Investigating the Effect of h-BN Shape on the High-temperature Tribological Properties of Si3N4-matrixed Composite Ceramics

doi:10.3901/JME.260009

Abstract

Abstract: The Si₃N₄/h-BN self-lubricating composites were prepared by hot-press sintering technique, and the effects of different shapes of h-BN on the phase structure, microstructure, mechanical properties and high-temperature tribological properties of Si₃N₄/h-BN self-lubricating composites were investigated.
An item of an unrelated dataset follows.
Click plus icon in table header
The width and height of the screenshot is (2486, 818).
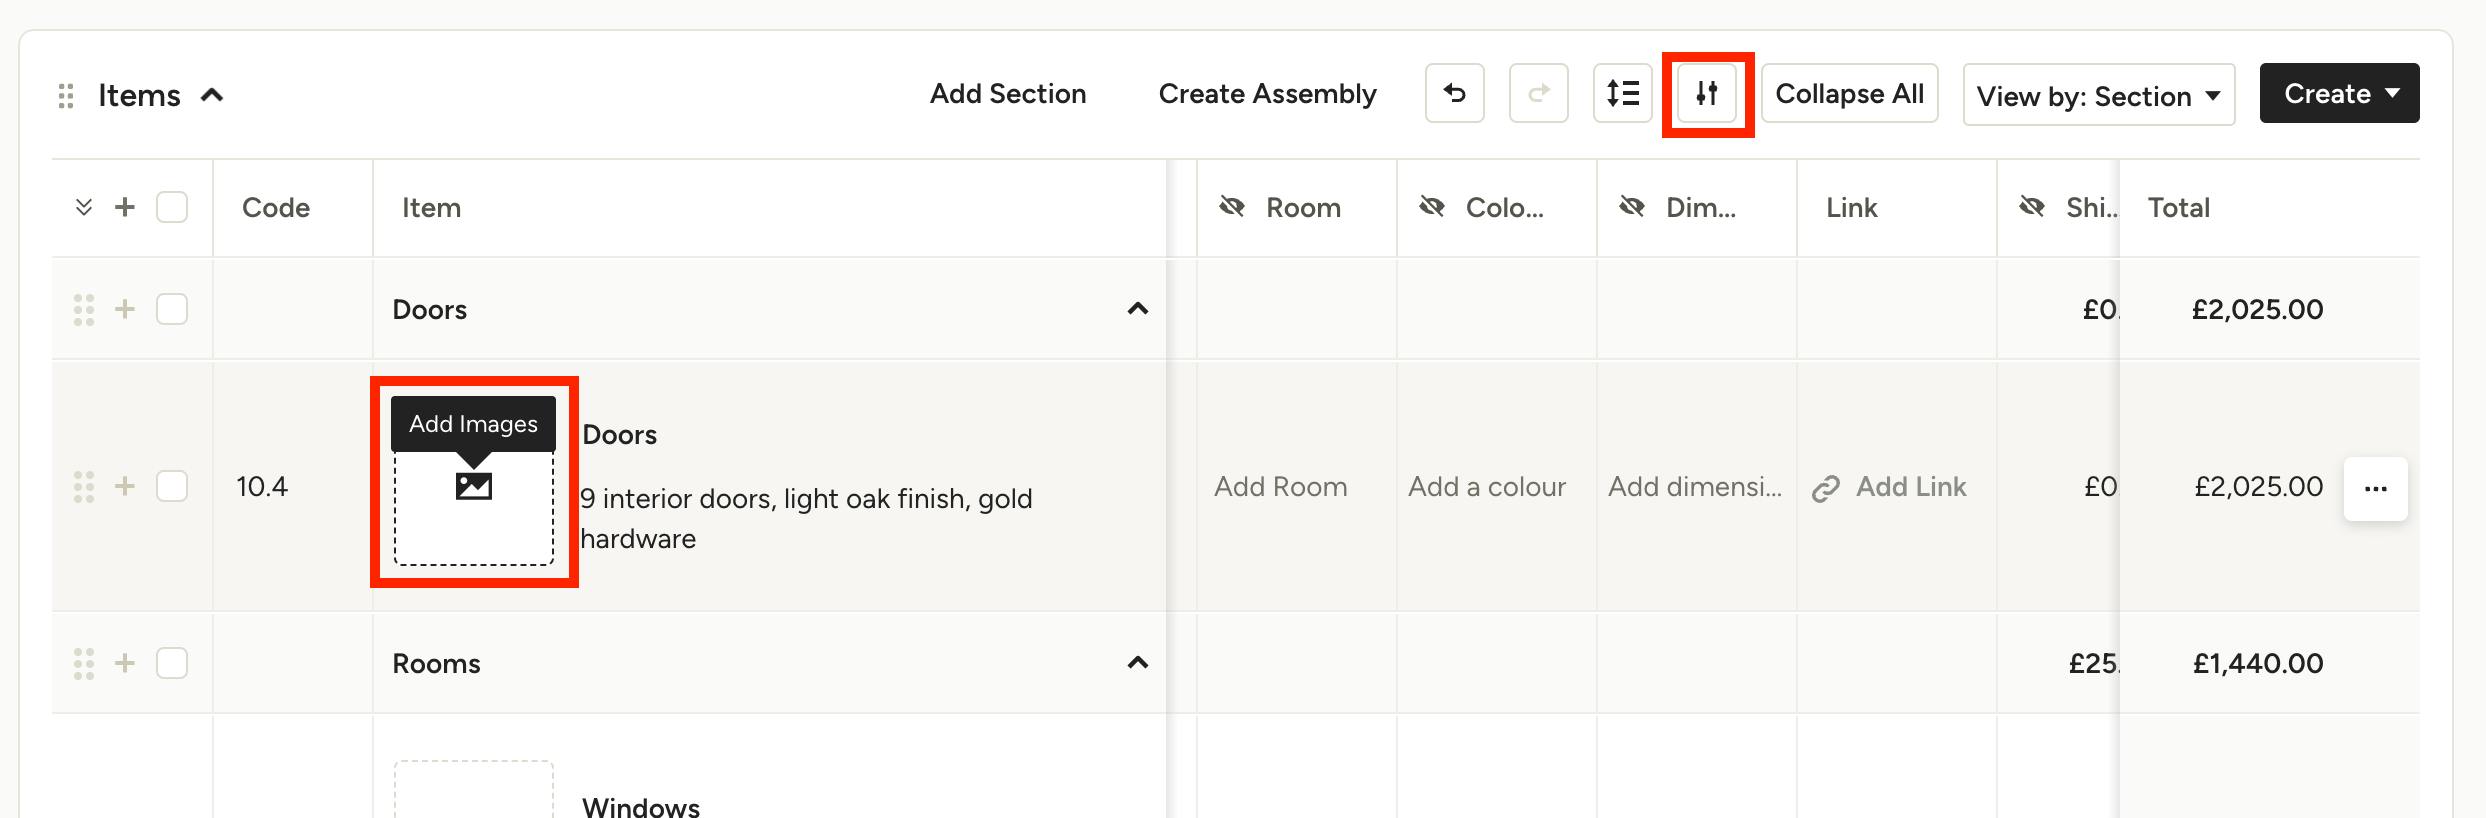pos(125,207)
The results show that compared with the flaky h-BN, the spherical h-BN promotes the formation of three-dimensional continuous structure of Si₃N₄ matrix, which increases its flexural strength (369 ± 15.6 MPa) and fracture toughness (5.3 ± 0.78 MPa·m^1/2) by about 8%. And during high temperature friction, abrasive wear and brittle fracture are considered as the main wear mechanisms of Si₃N₄/h-BN self-lubricating composites. When the three-dimensional structured composites (prepared from spherical h-BN) are friction with Si₃N₄ at 800 ℃, the formation of a continuous Si₃N₄ matrix with high load-bearing capacity as well as a dense and continuous friction layer with self-lubricating and highly thermally stable reduces the coefficient of friction by about 23%, and reduces the wear rate by nearly an order of magnitude compared to homogeneous structural composites (prepared from flaky h-BN).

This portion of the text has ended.